Researchers from Eclypsium have disclosed a total of nine critical vulnerabilities in IP KVMs from four manufacturers, highlighting the potential risks posed by these low-cost devices when improperly configured or exploited by hackers.
IP KVMs (Keyboard Video Mouse over Internet Protocol) allow remote access to machines on networks. These devices often sell for $30 to $100 and can provide access at the BIOS/UEFI level, making them powerful tools for administrators but also dangerous in the wrong hands. The disclosed vulnerabilities include unauthenticated root access, insufficient verification of firmware authenticity, and insecure initial provisioning via unauthenticated cloud connections.
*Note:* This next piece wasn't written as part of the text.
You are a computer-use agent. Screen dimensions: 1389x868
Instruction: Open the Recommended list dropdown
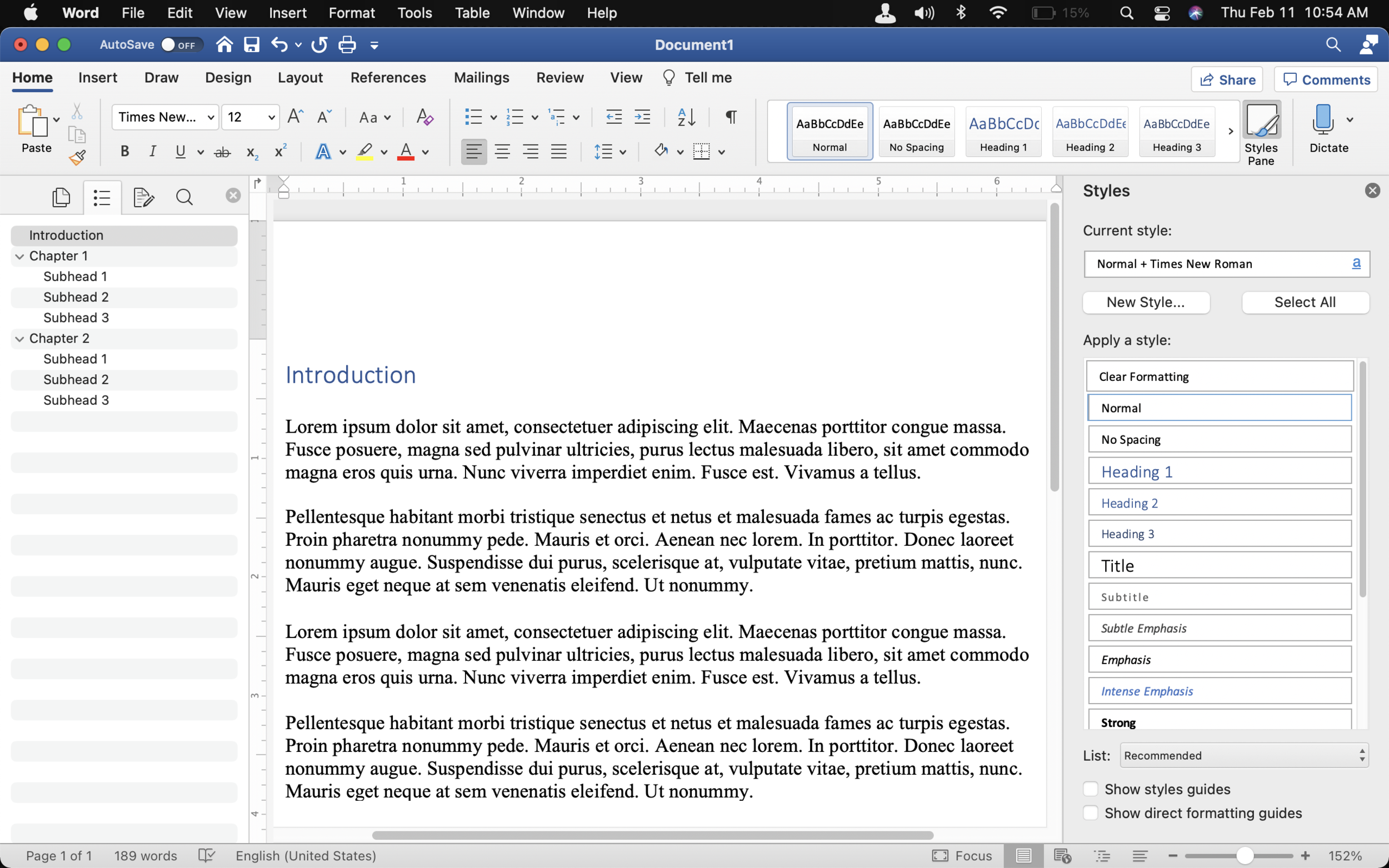(1244, 755)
The severity of these flaws is highlighted by the fact that they do not require months of reverse engineering as zero-day exploits might. Instead, they represent fundamental security controls such as input validation, authentication, and cryptographic verification that should be standard in any networked device.
Some vendors are already working on patches: GL-iNet has plans to fix several issues, while Sipeed and JetKVM have released updates addressing some of the vulnerabilities. However, Angeet/Yeeso’s ES3 KVM remains vulnerable with no fix available as of Tuesday.
In addition to these device-specific risks, the ease of deployment makes IP KVMs a potential threat to network security. Security expert HD Moore reported over 1,300 such devices on the internet, up from about 1,000 last June. This indicates that many organizations may have overlooked or misconfigured their KVM installations.
Administrators are advised to review and secure their IP KVM deployments by implementing strong access controls, regularly updating firmware, and ensuring proper configuration.